NEC D75008 MCU
Brent Hilpert
hilpert at cs.ubc.ca
Tue Sep 7 12:24:34 CDT 2010
On 2010 Sep 7, at 9:29 AM, maurice smulders wrote:
> I think I have the NEC databook containing the series. Do you need a
> scan?
Thanks, but no, I'm not planning on doing anything with the MCU (the
photocopier was being discarded and the MCU is internally programmed).
I was just interested in knowing something of the architectural/family
provenance of the MCU as I had never run across it before.
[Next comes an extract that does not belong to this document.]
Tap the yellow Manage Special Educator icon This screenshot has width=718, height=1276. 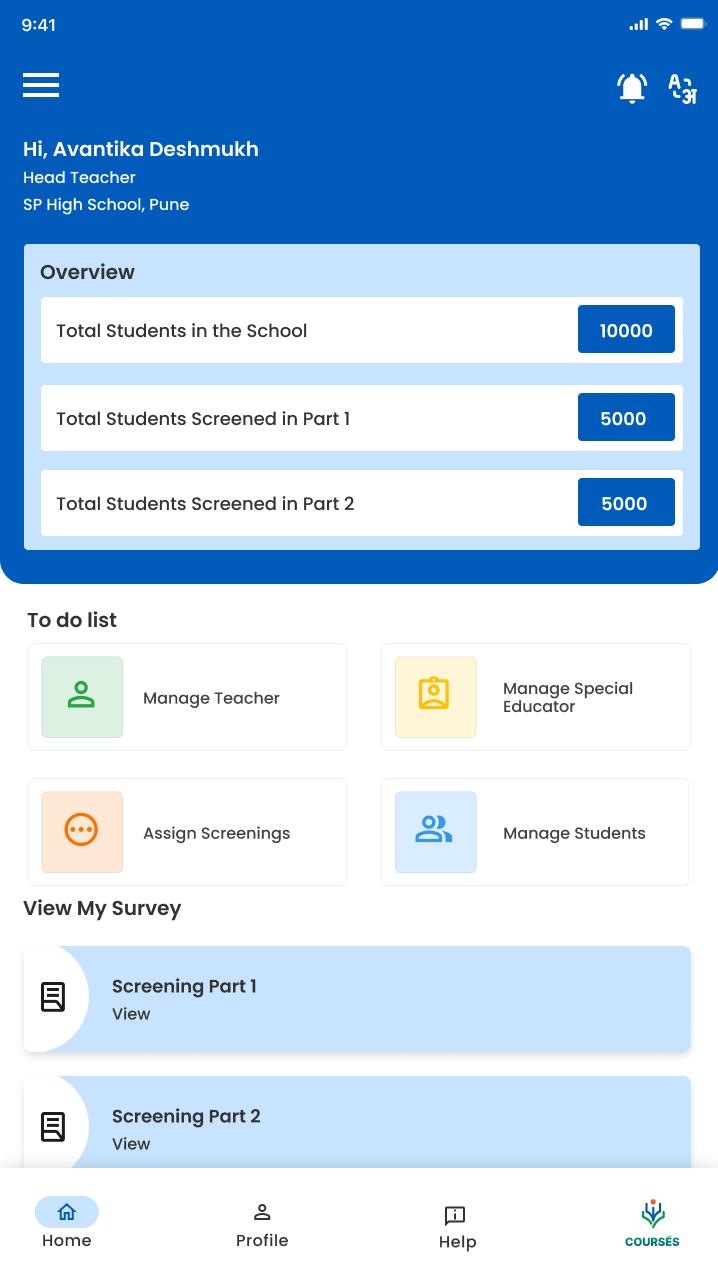pyautogui.click(x=435, y=697)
> On Mon, Sep 6, 2010 at 5:13 PM, allison <ajp166 at verizon.net> wrote:
>> On 09/06/2010 02:34 PM, Brent Hilpert wrote:
>>>
>>> On 2010 Sep 6, at 5:56 AM, allison wrote:
>>>
>>>> On 09/05/2010 10:06 PM, Brent Hilpert wrote:
>>>>>
>>>>> I just ran across an NEC D75008 microcontroller in a small photo
>>>>> copier
>>>>> ca. 1990. According to a search it is a 4-bit microcontroller.
>>>>>
>>>>> Idle curiousity, but does anybody know if this has any inheritance
>>>>> from
>>>>> or relation to better-known microcontrollers such as the TMS1000,
>>>>> that is,
>>>>> is it NEC's version of something better known?, or is it NEC's own
>>>>> architecture?
>>>
>>>> No, it is NEC unique. For 4 bitters that is usually the case.
>>>> it is a
>>>> much more expanded
>>>> design closer to modern PICs with many variants having LCD driver on
>>>> board.
>>>
>>> OK, a family I had never run across before. Found a datasheet for (by
>>> appearance) a descendant (D75112/6). Looks like they took a cue from
>>> the
>>> 8080 family - the register set is nearly identical but in 4 bits,
>>> with
>>> register pairs BC, DE, HL to make 8-bit registers.
>>>
>>
>> Many of the 4bit MCUs did that. The instruction set is is similar to
>> 8080
>> and different since it has
>> skip on condition and typical Harvard oddities and additions for
>> tables and
>> inline constants.
>>
>> The family closest to it is the 1980s ucom75.